Há vinte e tal anos, tinha eu então responsabilidades na delegação alentejana da Associação para o Planeamento da Família, vulgo APF, no fim de uma assembleia-geral, realizada na sede nacional, em Lisboa, calhei a pôr a hipótese de realizar, em Évora, uma conferência para discutir, por uma vez, um tema mais centrado nos homens, o tema da masculinidade.

As activistas que me ouviram, rejubilaram. – Boa ideia – disse uma, e logo sugeriu que convidasse um conhecido antropólogo, assumidamente homossexual. – Excelente – disse outra – eu tenho duas amigas psicólogas, lésbicas, e posso falar com elas. Bom, ainda me recomendaram mais duas importantes teóricas do feminismo lusitano, tendo o cuidado de me avisar de que o mais correcto seria falar em masculinidades, no plural, para evitar equívocos entre as novas formas de expressão masculina e a velha masculinidade tóxica.

A minha sugestão de que talvez pudesse convidar, quem sabe, um orador tipo ‘homem heterossexual’, já que o tema também, talvez, dissesse respeito a um espécime dessa qualidade, não deixou de ser bem acolhida, pelas minhas camaradas activistas. Confesso que acabei por nunca concretizar o projecto.

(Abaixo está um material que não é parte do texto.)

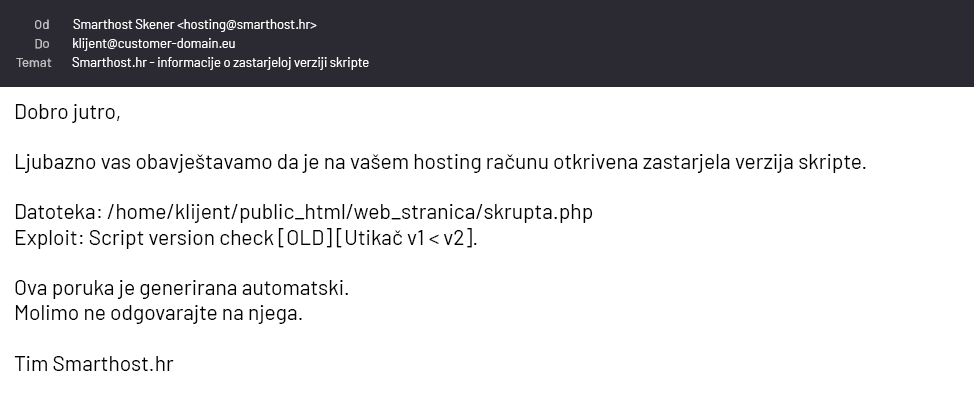This screenshot has width=974, height=395.
Task: Click the words 'hosting računu' in the message
Action: coord(481,162)
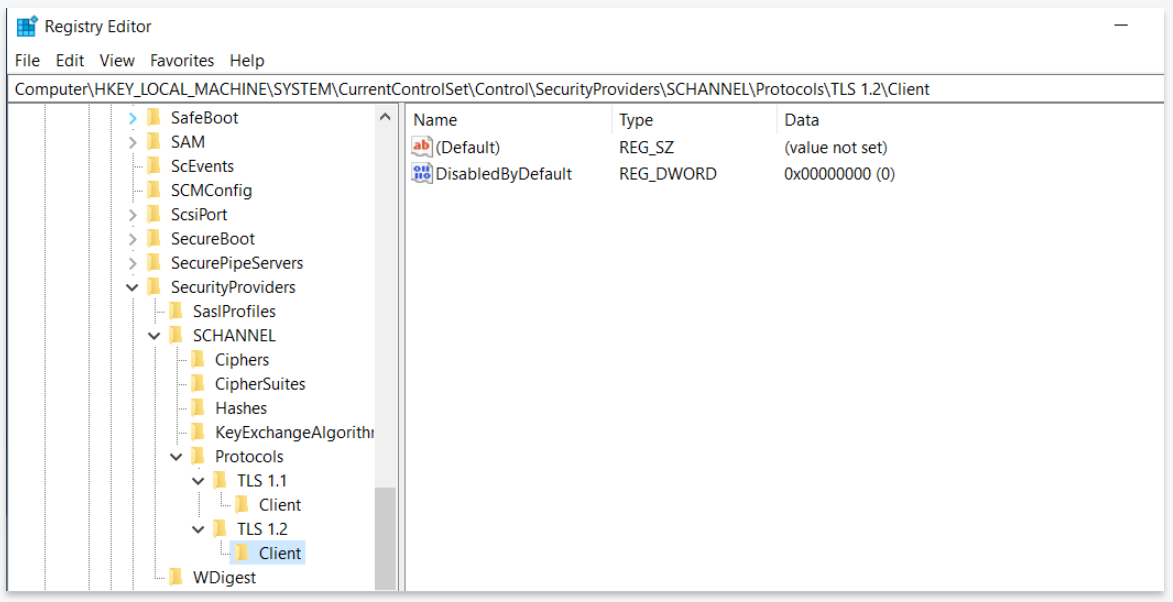Select the Protocols folder icon
The height and width of the screenshot is (602, 1173).
coord(199,456)
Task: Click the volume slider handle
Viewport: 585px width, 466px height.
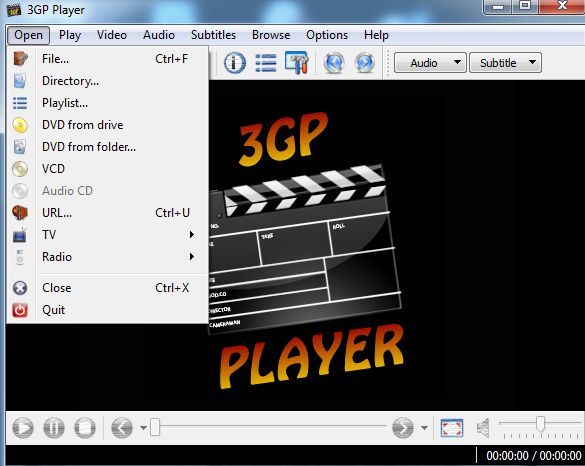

Com esta história, só quero chamar a atenção para o maniqueísmo que vai tomando conta do espaço de discussão pública. Há a posição correcta e quem a toma pode falar sem peias e, depois, há a posição errada e se, de todo, não se puder calar quem a defende, arrumamo-la a um canto, no meio de muitas vozes ‘certas’. Para maior eficácia, escolhemos um representante pouco sofisticado, da posição a abater. Por exemplo, queremos fazer um debate na televisão, sobre racismo. Convidamos três anti-racistas de primeira água e o deputado Nuno Melo. E está o caso resolvido.